On a vu pour l'autre camp d'opposants, les insinuations sur les mensonges de Benjamin Verdeil et pas ceux du maire.....
Après ces disgressions, venons-en à la phrase qui n'aurait pas dû être présente, à mon sens car la neutralité devrait être un des fondements de la déontologie journalistique et elle n'avait aucune raison d'être si ce n'était la volonté d'un journaliste peu courageux de régler ses comptes ou de se faire mousser auprès de la municipalité actuelle.

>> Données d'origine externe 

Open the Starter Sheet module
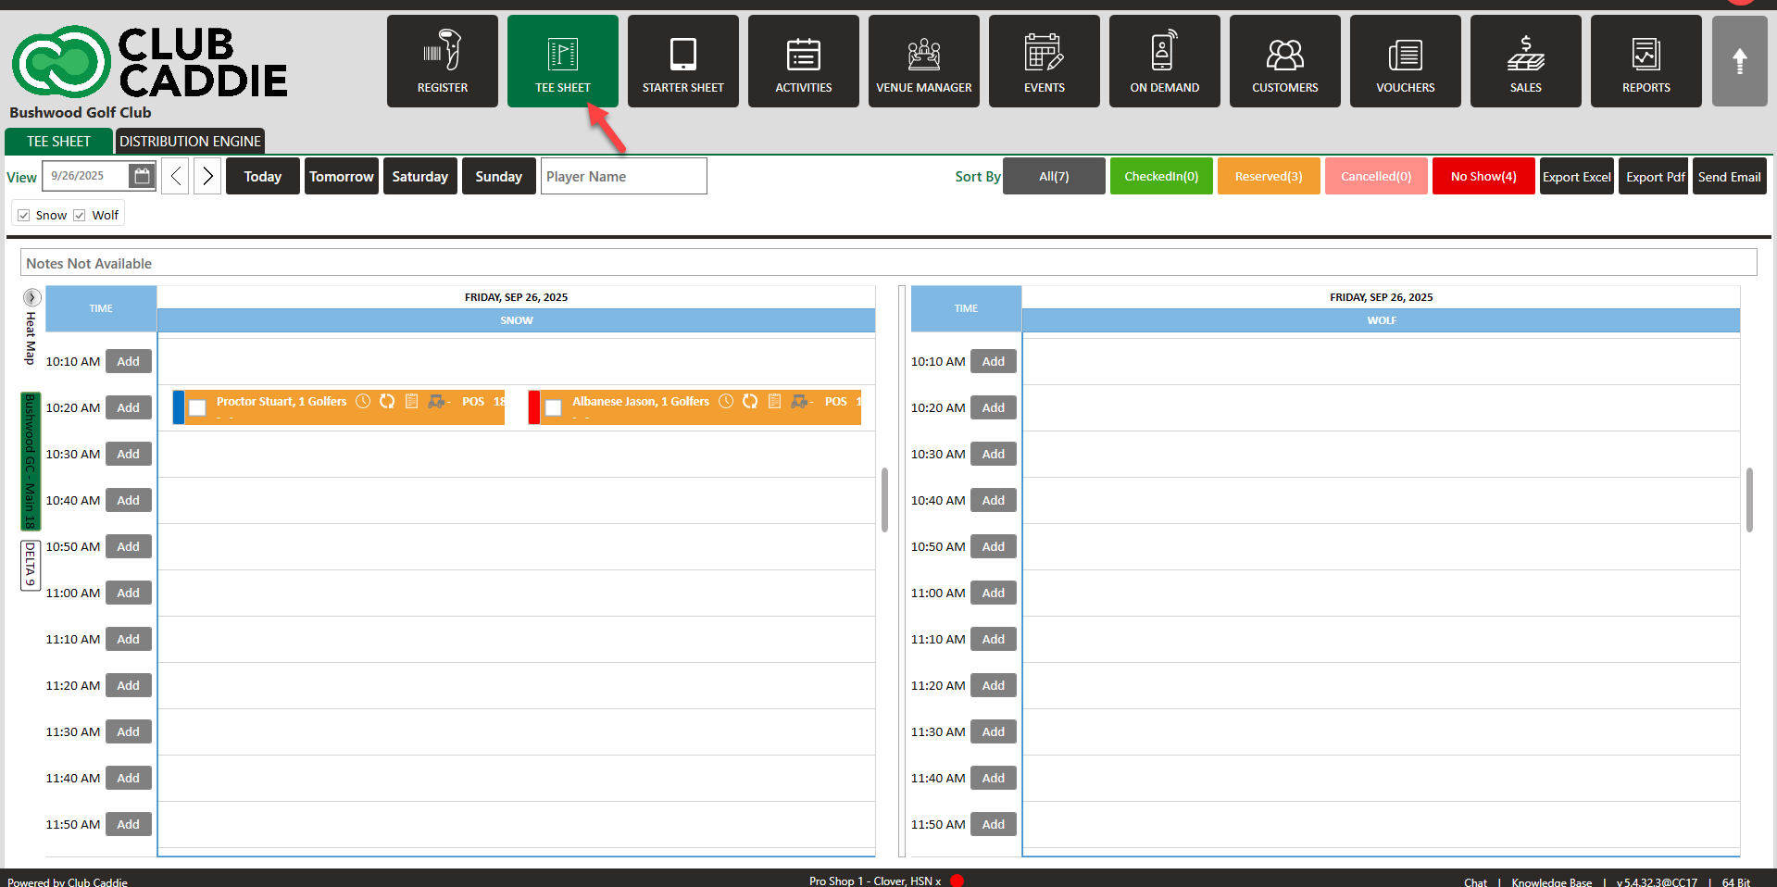Screen dimensions: 1777x887 (x=682, y=61)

Car il est bien évident que le nom non écrit mais suggéré est celui de Pierre Lagonelle, ancien adjoint aux sports , dont le successeur ne peut encore pas se targuer de bilan, puisqu'il n'assure ses fonctions que depuis quelques semaines.
Les candidats savent qu'il peuvent perdre ou gagner, c'est la loi de la démocratie et c'est pour cela qu'il y a aussi alternance et qu'il peut y avoir aussi revirement.
Se moquer de ceux qui perdent des sièges au printemps ... quelle intelligence .......!
En tous les cas, je trouve regrettable que la presse contribue par sa participation avec des propos suggestifs à la volonté du maire qui cherche à infiltrer Tarbes Pour Tous en proposant des postes dans certains organismes ou qui en récompense pour des services rendus octroie un poste à celle qui a bien savonné la planche de Tarbes Pour Tous et ainsi à éliminer ou à discréditer Pierre LAGONELLE en ironisant sur sa défaite. Il y a d'autres illustres Tarbais qui ont eux aussi connu des échecs électoraux pour les législatives.
En tous les cas, j'espère que ce genre de persiflage n'aura plus court dans les colonnes de ce quotidien. Le respect des individus me paraît fondamental dans une démocratie.